Problem description –
Below are the entries; give again exactly the lines from the one mentioning "MÜBA Schalungsgeräte (502, 1162)" through the one mentioning "Gummimatten (374, 487)", inclusive.

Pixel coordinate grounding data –
++++++++
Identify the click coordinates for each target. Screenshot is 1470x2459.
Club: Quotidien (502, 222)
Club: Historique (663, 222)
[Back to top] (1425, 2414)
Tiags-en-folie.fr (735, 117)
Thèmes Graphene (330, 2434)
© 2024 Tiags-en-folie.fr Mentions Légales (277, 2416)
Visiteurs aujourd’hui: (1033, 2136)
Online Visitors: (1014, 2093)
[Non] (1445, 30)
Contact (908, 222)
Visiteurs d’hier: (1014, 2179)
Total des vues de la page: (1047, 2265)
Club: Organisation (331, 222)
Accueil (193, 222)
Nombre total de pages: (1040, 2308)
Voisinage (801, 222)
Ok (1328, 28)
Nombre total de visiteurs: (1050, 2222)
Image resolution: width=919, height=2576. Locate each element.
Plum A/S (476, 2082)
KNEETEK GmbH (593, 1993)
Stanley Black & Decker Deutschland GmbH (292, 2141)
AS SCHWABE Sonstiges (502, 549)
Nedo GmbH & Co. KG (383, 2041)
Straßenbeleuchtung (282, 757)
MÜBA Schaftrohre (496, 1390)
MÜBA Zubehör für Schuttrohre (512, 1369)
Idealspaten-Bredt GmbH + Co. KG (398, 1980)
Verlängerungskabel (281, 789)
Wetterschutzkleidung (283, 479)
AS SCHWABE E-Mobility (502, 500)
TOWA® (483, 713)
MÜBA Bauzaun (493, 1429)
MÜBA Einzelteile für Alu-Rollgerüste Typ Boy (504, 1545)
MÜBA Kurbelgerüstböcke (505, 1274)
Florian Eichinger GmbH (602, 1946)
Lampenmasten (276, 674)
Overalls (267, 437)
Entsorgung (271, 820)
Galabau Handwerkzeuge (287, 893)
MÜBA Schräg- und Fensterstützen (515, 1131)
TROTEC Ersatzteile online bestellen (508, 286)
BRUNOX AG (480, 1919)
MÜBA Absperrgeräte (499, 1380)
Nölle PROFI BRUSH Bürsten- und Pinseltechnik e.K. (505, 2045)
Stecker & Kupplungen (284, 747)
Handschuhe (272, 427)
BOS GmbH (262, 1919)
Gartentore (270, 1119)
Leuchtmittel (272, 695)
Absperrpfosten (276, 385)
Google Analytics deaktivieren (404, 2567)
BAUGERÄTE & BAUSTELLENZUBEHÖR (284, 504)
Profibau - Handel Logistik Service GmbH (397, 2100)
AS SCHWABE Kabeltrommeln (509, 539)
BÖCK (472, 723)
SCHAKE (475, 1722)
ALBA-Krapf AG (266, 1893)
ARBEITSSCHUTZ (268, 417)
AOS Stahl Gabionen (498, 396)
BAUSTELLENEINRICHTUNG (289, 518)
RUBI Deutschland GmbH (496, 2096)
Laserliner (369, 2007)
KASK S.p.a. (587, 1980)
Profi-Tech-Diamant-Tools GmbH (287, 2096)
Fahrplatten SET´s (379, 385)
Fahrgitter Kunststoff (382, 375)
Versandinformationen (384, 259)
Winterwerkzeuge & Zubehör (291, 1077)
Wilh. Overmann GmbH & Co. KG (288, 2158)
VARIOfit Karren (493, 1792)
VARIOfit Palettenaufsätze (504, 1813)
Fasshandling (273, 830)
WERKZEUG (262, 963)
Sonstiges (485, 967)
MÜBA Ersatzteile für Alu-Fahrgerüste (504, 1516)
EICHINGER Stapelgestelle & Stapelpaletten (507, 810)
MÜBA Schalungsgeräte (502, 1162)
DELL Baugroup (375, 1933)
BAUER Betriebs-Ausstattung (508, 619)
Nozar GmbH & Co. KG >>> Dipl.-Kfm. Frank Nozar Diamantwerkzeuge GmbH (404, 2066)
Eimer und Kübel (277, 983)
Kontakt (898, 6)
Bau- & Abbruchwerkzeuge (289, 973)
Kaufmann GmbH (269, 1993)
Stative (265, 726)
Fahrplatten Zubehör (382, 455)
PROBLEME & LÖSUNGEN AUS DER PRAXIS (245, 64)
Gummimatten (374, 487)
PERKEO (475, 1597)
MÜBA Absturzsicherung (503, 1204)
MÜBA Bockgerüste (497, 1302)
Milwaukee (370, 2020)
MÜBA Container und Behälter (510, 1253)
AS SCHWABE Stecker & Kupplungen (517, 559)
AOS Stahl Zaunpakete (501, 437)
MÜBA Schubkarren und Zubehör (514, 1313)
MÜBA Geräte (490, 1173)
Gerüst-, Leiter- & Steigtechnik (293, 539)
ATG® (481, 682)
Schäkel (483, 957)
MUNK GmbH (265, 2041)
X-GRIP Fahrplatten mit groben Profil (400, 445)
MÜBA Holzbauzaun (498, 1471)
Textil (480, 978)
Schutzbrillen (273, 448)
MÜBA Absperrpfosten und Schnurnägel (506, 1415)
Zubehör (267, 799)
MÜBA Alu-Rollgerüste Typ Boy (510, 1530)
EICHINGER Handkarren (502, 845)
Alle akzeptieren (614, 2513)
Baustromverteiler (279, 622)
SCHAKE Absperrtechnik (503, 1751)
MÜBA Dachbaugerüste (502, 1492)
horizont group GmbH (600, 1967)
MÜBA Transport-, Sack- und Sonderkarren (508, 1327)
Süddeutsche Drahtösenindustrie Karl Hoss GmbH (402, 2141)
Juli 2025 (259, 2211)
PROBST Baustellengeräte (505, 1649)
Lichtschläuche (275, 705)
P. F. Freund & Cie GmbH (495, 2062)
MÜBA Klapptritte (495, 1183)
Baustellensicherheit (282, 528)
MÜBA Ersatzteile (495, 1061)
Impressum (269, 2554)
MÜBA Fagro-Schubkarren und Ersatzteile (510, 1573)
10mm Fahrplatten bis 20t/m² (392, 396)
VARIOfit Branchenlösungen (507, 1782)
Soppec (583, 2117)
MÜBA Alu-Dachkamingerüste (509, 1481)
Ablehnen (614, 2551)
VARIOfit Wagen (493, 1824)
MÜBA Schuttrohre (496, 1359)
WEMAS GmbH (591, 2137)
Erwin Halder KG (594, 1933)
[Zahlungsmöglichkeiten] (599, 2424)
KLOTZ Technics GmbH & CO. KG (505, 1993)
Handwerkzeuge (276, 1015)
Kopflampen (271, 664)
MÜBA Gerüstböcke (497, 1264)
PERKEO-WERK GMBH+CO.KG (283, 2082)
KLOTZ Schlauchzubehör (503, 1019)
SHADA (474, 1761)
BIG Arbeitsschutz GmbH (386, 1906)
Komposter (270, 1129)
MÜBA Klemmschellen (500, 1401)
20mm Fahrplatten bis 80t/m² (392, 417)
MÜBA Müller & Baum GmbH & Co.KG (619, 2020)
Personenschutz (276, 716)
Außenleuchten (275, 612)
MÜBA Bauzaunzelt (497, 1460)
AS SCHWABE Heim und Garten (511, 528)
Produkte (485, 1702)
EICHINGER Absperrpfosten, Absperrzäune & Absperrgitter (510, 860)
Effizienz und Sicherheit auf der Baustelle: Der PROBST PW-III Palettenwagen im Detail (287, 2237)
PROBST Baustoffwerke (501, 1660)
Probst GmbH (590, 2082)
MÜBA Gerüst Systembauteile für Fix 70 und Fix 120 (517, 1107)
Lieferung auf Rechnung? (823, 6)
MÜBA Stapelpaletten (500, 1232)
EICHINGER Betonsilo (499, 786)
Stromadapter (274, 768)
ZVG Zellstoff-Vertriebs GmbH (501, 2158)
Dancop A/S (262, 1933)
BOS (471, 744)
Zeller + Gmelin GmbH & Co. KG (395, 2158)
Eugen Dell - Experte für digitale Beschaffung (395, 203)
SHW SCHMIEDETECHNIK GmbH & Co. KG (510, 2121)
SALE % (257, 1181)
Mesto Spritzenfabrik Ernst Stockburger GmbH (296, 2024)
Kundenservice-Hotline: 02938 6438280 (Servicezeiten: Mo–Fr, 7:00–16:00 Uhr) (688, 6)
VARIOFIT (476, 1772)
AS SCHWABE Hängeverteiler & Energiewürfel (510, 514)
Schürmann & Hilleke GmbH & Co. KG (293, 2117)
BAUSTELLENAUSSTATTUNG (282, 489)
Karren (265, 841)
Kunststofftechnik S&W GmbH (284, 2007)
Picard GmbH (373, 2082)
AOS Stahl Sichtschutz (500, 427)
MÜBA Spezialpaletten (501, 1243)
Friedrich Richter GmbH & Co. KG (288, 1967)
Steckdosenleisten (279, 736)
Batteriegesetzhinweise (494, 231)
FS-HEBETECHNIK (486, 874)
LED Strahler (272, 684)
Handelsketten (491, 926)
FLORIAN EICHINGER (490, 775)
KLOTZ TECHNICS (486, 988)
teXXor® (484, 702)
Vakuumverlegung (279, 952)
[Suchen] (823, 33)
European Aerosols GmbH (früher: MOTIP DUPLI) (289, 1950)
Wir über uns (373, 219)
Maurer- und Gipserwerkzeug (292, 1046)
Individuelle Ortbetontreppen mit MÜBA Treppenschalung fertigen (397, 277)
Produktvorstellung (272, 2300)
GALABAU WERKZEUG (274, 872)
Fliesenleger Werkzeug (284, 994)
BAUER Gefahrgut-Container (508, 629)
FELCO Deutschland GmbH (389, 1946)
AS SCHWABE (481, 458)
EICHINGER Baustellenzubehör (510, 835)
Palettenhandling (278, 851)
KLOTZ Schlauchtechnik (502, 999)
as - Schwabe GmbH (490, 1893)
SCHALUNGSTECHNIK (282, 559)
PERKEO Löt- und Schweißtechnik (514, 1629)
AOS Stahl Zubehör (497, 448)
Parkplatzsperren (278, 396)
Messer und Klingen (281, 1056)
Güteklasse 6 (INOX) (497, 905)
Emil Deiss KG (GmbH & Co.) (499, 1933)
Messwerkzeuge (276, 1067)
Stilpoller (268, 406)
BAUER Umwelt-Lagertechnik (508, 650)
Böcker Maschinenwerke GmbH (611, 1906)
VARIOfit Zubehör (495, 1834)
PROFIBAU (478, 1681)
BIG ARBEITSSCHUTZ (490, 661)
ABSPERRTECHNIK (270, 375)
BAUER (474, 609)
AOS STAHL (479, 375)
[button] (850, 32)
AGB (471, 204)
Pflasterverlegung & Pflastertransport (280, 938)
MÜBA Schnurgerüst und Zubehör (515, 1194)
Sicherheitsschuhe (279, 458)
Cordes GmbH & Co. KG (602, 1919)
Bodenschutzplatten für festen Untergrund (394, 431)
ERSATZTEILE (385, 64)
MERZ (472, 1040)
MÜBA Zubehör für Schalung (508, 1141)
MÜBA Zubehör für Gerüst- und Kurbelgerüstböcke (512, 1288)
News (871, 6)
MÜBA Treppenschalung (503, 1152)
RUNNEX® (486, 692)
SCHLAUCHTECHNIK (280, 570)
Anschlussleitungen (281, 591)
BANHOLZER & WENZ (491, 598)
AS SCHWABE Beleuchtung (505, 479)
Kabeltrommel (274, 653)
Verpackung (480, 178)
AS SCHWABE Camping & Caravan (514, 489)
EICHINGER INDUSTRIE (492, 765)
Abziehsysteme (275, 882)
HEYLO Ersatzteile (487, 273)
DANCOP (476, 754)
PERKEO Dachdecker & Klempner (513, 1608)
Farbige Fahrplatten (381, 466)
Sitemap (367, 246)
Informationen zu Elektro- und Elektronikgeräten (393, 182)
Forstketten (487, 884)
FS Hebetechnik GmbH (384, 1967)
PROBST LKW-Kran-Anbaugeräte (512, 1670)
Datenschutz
++++++++
Solution to the exercise –
MÜBA Schalungsgeräte (502, 1162)
DELL Baugroup (375, 1933)
BAUER Betriebs-Ausstattung (508, 619)
Nozar GmbH & Co. KG >>> Dipl.-Kfm. Frank Nozar Diamantwerkzeuge GmbH (404, 2066)
Eimer und Kübel (277, 983)
Kontakt (898, 6)
Bau- & Abbruchwerkzeuge (289, 973)
Kaufmann GmbH (269, 1993)
Stative (265, 726)
Fahrplatten Zubehör (382, 455)
PROBLEME & LÖSUNGEN AUS DER PRAXIS (245, 64)
Gummimatten (374, 487)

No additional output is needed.